Born as Mahala Jackson and nicknamed "Halie", Jackson grew up in the Black Pearl section of the Carrollton neighborhood of Uptown New Orleans, Louisiana. The three-room dwelling on Pitt Street housed thirteen people and a dog. This included Little Mahala (named after her aunt, Mahala Clark-Paul whom the family called Aunt Duke), her brother Roosevelt Hunter, whom they called Peter, and her mother Charity Clark, who worked as both a maid and a laundress. Several aunts and cousins lived in the house as well. Aunt Mahala was given the nickname "Duke" after proving herself the undisputed "boss" of the family. The extended family (the Clarks) consisted of her mother's siblings - Isabell, Mahala, Boston, Porterfield, Hannah, Alice, Rhoda, Bessie, their children, grandchildren and patriarch Rev. Paul Clark, a former slave. Mahalia's father, John A. Jackson, Sr. was a stevedore (dockworker) and a barber who later became a Baptist minister. He fathered four other children besides Mahalia - Wilmon (older) and then Yvonne, Pearl and Johnny, Jr. (by his marriage shortly after Halie's birth). Her father's sister, Jeanette Jackson-Burnett, and husband, Josie, were vaudeville entertainers.

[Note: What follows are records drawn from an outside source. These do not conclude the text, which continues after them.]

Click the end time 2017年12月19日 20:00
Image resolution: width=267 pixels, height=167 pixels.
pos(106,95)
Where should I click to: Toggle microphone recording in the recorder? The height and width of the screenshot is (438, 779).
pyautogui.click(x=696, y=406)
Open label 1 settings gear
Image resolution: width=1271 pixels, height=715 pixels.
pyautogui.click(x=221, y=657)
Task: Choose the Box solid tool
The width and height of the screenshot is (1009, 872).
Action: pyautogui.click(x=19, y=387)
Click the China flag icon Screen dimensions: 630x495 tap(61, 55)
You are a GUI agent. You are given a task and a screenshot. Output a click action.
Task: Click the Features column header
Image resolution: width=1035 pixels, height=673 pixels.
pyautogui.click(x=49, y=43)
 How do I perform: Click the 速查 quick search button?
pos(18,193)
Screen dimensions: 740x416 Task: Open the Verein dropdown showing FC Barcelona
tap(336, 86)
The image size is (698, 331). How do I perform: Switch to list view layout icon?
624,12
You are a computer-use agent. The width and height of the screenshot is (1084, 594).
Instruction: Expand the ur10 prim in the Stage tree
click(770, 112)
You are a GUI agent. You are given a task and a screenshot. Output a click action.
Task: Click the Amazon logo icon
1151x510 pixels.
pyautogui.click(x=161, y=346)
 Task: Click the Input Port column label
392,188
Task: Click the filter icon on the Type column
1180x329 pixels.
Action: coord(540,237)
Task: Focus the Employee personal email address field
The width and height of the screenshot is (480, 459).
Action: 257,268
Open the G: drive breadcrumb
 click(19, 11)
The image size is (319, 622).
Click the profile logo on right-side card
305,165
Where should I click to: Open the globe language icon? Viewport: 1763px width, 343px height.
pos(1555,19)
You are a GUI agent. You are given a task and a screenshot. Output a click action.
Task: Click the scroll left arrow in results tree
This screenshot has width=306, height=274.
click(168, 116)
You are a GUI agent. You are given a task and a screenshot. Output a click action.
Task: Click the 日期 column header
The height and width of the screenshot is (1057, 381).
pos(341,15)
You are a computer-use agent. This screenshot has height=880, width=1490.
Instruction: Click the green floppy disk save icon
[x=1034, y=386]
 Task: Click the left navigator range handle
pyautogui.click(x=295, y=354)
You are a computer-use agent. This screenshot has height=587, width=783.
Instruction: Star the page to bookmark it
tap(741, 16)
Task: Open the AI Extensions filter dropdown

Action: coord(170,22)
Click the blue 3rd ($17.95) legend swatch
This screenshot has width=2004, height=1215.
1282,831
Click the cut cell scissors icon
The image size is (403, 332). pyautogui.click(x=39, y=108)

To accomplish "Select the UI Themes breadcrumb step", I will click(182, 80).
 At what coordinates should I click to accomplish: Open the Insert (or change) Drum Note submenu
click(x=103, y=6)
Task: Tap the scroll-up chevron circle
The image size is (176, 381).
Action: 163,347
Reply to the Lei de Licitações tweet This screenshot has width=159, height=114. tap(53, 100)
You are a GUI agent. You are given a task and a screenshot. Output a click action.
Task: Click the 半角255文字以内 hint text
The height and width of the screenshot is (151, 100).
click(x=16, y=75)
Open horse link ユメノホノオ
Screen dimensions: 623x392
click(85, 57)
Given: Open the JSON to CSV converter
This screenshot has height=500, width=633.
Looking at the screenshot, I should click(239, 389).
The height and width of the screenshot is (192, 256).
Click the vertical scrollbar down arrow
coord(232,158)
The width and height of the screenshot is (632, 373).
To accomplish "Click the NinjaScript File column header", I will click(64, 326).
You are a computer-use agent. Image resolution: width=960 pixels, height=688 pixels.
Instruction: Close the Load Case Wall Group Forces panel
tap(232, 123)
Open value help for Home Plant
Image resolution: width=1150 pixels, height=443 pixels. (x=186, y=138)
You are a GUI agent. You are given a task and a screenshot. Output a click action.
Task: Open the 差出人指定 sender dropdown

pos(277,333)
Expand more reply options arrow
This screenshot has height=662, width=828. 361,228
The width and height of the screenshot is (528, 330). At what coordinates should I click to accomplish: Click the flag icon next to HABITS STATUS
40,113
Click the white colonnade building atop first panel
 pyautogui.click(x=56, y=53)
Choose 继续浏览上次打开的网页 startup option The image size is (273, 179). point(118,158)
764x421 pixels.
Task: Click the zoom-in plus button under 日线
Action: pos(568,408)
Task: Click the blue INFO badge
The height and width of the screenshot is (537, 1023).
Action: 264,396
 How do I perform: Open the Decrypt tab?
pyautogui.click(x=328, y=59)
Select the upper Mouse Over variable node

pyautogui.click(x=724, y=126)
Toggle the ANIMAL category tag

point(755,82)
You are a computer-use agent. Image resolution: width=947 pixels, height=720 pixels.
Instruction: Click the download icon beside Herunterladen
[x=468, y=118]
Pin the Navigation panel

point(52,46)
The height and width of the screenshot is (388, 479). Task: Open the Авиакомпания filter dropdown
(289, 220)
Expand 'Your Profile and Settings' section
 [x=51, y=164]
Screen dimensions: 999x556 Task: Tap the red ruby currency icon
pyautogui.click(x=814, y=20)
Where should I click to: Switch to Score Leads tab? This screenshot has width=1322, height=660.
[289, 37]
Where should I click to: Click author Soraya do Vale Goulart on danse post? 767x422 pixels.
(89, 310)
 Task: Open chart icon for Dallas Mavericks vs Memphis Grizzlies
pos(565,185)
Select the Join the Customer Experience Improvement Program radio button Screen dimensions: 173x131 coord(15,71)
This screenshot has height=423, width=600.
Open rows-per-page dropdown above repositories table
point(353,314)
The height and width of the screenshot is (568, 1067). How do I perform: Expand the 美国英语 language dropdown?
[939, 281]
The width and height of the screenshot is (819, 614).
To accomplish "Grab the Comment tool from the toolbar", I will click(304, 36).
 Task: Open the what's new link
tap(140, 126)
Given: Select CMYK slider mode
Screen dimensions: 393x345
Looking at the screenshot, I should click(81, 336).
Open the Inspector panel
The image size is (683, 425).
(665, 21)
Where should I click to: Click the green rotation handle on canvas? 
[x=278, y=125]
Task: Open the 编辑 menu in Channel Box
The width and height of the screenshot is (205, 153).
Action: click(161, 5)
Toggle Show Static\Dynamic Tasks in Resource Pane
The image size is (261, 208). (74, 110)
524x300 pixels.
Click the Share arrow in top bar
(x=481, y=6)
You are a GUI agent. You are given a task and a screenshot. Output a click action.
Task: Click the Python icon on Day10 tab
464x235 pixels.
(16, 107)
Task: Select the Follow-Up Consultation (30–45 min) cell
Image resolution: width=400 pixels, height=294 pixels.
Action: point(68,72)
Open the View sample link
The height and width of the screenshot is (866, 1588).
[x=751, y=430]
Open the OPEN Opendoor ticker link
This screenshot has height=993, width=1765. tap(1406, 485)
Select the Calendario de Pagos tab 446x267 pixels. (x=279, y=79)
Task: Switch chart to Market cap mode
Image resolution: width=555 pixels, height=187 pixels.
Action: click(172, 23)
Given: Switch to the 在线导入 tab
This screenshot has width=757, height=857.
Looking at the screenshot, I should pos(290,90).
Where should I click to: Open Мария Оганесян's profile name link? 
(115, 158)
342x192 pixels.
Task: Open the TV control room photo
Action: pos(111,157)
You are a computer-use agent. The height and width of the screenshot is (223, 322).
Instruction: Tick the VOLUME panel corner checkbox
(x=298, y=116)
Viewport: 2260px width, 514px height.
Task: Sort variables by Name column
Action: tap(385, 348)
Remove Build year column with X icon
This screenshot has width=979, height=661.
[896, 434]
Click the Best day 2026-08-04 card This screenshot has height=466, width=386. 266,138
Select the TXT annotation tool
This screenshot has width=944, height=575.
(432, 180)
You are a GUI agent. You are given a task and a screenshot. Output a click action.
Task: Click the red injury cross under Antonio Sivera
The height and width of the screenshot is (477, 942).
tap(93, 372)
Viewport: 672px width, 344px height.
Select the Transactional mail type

When she was born Halie suffered from genu varum, or "bowed legs". The doctors wanted to perform surgery by breaking her legs, but one of the resident aunts opposed it. Halie's mother would rub her legs down with greasy dishwater. The condition never stopped young Halie from performing her dance steps for the white woman for whom her mother and Aunt Bell cleaned house.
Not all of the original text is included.